Yeast Eap1p, an eIF4E-associated protein, has a separate function involving genetic stability.

A rate-limiting step during translation initiation in eukaryotic cells involves binding of the initiation factor eIF4E to the 7-methylguanosine-containing cap of mRNAs. Overexpression of eIF4E leads to malignant transformation [1-3], and eIF4E is elevated in many human cancers [4-7]. In mammalian cells, three eIF4E-binding proteins each interact with eIF4E and inhibit its function [8-10]. In yeast, EAP1 encodes a protein that binds eIF4E and inhibits cap-dependent translation in vitro [11]. A point mutation in the canonical eIF4E-binding motif of Eap1p blocks its interaction with eIF4E [11]. Here, we characterized the genetic interactions between EAP1 and NDC1, a gene whose function is required for duplication of the spindle pole body (SPB) [12], the centrosome-equivalent organelle in yeast that functions as the centrosome.
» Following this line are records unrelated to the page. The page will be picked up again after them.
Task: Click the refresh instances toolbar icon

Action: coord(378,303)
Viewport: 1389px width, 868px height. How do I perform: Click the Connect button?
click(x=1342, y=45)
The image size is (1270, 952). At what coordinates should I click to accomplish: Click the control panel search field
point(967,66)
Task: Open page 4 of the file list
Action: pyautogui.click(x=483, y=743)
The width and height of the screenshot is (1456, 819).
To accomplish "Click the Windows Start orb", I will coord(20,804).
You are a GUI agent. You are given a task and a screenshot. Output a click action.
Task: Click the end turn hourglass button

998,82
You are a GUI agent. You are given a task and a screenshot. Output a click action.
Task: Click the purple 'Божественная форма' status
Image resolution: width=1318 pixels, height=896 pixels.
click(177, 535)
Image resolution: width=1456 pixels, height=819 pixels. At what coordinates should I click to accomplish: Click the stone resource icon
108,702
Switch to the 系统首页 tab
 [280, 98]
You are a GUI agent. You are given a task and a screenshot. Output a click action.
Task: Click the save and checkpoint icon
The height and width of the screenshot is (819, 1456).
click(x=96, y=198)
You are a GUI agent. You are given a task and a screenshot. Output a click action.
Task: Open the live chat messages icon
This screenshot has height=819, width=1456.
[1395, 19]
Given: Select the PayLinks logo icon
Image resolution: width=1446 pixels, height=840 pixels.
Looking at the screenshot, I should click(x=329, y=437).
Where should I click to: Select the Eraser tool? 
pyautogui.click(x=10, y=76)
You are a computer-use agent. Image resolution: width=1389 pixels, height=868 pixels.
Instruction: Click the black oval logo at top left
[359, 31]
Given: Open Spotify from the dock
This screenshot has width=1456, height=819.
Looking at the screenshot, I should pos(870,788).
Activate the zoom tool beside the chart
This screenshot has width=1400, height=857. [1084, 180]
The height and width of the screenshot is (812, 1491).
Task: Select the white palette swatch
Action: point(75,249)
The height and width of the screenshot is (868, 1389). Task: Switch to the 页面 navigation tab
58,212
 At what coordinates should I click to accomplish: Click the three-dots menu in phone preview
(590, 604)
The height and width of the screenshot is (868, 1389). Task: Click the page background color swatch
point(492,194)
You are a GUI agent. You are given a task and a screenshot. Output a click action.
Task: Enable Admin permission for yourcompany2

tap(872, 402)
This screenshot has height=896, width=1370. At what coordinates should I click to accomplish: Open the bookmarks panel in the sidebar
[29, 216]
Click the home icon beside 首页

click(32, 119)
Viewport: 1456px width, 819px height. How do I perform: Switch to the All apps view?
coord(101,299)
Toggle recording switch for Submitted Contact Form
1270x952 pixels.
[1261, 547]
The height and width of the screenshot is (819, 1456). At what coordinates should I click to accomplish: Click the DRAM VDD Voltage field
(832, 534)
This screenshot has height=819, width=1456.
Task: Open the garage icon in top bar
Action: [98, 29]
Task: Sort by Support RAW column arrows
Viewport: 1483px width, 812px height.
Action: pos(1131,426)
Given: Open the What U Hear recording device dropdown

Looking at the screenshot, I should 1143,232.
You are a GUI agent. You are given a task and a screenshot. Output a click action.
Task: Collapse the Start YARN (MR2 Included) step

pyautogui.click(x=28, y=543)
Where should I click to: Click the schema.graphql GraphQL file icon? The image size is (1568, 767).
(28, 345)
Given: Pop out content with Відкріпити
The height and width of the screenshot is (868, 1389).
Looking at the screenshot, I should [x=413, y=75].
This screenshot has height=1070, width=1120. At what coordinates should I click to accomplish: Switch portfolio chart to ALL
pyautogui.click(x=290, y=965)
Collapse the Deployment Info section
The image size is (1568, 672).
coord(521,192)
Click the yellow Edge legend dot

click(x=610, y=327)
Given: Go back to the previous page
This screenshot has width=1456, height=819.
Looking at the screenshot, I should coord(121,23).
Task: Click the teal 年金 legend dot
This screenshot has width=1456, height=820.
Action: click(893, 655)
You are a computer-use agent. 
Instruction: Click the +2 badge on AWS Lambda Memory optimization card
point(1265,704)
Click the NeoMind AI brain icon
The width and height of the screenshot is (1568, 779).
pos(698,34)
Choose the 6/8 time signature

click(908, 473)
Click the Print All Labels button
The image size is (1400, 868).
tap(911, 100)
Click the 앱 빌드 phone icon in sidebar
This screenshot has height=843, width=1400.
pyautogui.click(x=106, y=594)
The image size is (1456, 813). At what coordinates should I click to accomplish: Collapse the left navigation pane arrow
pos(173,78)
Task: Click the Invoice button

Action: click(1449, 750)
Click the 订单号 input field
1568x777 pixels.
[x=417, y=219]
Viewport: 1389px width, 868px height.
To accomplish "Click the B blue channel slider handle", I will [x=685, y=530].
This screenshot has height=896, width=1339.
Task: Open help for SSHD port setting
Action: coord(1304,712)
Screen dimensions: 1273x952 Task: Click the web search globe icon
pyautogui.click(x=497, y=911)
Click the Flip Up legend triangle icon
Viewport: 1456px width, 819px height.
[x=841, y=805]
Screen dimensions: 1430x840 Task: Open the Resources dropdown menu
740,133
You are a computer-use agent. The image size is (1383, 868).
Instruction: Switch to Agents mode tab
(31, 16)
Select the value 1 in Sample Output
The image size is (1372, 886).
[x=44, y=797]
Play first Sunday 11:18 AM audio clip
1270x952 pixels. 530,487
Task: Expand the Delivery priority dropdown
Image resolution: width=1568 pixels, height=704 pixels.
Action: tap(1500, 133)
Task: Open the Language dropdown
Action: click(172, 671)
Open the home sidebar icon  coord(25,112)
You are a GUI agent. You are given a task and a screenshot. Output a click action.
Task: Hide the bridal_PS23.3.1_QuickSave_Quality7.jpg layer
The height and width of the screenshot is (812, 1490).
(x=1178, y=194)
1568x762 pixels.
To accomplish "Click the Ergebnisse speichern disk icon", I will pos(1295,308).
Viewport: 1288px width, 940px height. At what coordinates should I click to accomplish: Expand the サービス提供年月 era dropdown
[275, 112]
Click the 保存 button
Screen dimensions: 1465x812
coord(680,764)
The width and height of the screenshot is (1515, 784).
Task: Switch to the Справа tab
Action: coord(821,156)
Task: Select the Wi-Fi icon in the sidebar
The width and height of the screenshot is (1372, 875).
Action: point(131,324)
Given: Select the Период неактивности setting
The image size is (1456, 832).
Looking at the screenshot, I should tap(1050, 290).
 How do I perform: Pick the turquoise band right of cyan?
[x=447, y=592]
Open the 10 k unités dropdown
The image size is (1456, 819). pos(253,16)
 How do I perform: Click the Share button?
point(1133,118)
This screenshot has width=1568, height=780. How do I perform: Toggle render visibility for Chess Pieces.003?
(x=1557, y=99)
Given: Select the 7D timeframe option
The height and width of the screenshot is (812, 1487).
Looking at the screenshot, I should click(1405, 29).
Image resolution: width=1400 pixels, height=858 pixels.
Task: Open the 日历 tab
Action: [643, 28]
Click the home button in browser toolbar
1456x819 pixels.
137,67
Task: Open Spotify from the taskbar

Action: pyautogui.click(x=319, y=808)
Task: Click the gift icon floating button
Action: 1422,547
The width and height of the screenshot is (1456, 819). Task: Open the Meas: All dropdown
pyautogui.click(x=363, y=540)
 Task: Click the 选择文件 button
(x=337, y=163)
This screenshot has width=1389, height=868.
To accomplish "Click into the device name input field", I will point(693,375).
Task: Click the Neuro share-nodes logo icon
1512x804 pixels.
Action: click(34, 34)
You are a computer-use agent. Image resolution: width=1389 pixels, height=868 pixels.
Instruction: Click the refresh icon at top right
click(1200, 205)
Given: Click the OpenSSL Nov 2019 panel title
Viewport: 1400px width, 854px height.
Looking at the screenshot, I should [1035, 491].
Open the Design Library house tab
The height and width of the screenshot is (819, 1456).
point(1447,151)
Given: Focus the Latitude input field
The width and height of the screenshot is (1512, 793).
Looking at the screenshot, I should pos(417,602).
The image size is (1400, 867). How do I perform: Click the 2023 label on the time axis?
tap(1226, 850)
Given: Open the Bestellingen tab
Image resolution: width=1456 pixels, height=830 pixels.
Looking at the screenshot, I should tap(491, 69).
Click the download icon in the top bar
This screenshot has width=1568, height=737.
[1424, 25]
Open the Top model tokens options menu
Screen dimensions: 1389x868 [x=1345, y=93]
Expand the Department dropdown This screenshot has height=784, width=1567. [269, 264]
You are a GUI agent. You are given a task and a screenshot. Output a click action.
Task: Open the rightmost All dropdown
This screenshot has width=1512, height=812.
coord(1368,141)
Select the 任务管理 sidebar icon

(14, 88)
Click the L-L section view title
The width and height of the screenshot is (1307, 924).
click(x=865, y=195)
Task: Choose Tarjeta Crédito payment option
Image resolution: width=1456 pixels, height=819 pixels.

We found that the deletion of EAP1 is lethal when combined with the ndc1-1 mutation. Mutations in NDC1 or altered NDC1 gene dosage lead to genetic instability [13,14]. Yeast strains lacking EAP1 also exhibit genetic instability. We tested whether these phenotypes are due to loss of EAP1 function in regulating translation. We found that both the synthetic lethal phenotype and the genetic instability phenotypes are rescued by a mutant allele of EAP1 that is unable to bind eIF4E. Our findings suggest that Eap1p carries out an eIF4E-independent function to maintain genetic stability, most likely involving SPBs.